Analysts are closely monitoring the situation, offering varied perspectives on the potential implications:
- David Zahn, Head of European Fixed Income, Franklin Templeton (London): Downplayed immediate concerns, suggesting the vote reflects political maneuvering within the coalition. He anticipates further votes and believes the situation will stabilize. Zahn also suggested that Merz’s pro-growth economic policies could ultimately benefit Germany.
- Richard McGuire, Head of Rates Strategy, Rabobank (London): Argued that Germany’s fiscal policy may be evolving, potentially allowing for increased government spending. He interpreted the market reaction as suggesting that Merz’s initial failure is a temporary obstacle rather than a fundamental shift in political direction.
- Carsten Brzeski, Global Head of Macro Research, ING (Frankfurt): Noted the delayed market reaction, indicating that the government needs to solidify support for its policies. He sees the failed vote as a sign of internal disagreement within the CDU regarding fiscal strategy.
- Holger Schmieding, Chief Economist, Berenberg (London): Described the outcome as a “significant negative,” highlighting the lack of unity within the coalition, which could hinder policy implementation.
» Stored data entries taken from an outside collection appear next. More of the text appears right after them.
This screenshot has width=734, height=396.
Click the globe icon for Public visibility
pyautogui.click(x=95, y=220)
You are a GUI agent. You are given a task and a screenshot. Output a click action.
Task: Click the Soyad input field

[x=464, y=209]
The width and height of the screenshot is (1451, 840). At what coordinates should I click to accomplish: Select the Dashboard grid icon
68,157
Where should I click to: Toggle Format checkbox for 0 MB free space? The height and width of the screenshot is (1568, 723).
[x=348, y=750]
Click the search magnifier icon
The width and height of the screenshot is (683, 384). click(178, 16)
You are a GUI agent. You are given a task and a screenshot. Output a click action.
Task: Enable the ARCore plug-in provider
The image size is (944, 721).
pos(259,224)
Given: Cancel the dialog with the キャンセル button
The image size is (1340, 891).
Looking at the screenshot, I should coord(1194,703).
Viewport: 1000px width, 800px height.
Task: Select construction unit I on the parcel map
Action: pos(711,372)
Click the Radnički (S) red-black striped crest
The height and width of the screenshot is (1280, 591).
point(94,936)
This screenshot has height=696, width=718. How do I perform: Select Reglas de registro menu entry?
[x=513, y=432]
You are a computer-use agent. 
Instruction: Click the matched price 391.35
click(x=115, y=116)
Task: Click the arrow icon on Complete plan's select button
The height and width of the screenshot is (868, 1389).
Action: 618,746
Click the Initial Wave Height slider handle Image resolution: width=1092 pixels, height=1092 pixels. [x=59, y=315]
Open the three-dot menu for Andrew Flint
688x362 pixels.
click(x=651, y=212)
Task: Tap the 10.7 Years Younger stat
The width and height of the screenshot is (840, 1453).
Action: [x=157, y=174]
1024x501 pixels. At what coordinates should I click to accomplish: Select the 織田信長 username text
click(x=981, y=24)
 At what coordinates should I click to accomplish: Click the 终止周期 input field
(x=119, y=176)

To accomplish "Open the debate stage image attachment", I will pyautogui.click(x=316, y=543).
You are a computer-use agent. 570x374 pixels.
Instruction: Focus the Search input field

However, he still expects Merz to be elected eventually.
- Stefan Koopman, Senior Market Economist, Rabobank (Amsterdam): Believes the market anticipates Merz’s eventual confirmation as Chancellor. He pointed out that under Germany’s constitutional rules, Merz could still succeed in a later round of voting, even with a relative majority. Koopman cautioned that Merz’s low approval ratings and the rise of the Alternative for Germany (AfD) party present challenges.
The inability to elect a Chancellor has introduced a degree of uncertainty into Germany, a key player in the European and global economy. The coming days will be crucial in determining the future direction of German politics and its potential impact on international markets.